FUKUMOTO: Was Waimea very different from Kalaheo during that time?

Taba:Yeah, because it's a town and Kalaheo was not a town. Kalaheo was called a {Portuguesta?}.

FUKUMOTO: Right. Right, right, right. So did you have more time? Did you go to the movies ever? In Waimea.

Taba:Yeah, yeah, Waimea. I used to go to Japanese movies every Saturday night. I used to like Japanese movies. Not the other movies, because they're too much. Japanese movies, I really liked.

DUNHAM: What is it you liked about them?

Taba:Well, they're just more towards our--. I don't know what you call it, but I liked it because haole--well, we used to call it haole movie[s]--was more kissing and all that kind of stuff, so I didn't like that. Whereas Japanese ones, they didn't have that kind of stuff.

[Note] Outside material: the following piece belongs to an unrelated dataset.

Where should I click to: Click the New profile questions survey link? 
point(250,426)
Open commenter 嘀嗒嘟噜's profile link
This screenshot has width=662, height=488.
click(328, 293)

DUNHAM: It was more respectful?

Taba:Yeah, more respectful.

DUNHAM: Okay. Okay. Interesting. Do you remember any of those movies?

Taba:No, that's so long ago.

DUNHAM: Yeah, I was just wondering if you had. Would you see the same actors in different movies over the years, from the Japanese films?

Taba:Yeah, yeah, yeah.

DUNHAM: So you followed and knew them, okay.

FUKUMOTO: So was this at the Waimea Theater?

Taba:Yeah.

FUKUMOTO: The one that they just remodeled, yeah?

Taba:Yeah. Yeah, I'm surprised you're both asking me all of these questions. I thought you were going to ask me only what happened--

FUKUMOTO: We will.

Taba:--the day that Pearl Harbor was bombed.

DUNHAM: Yeah, we do want to ask you about that, but we wanted to get a real sense of growing up in Kauai at that time. You don't mind, do you?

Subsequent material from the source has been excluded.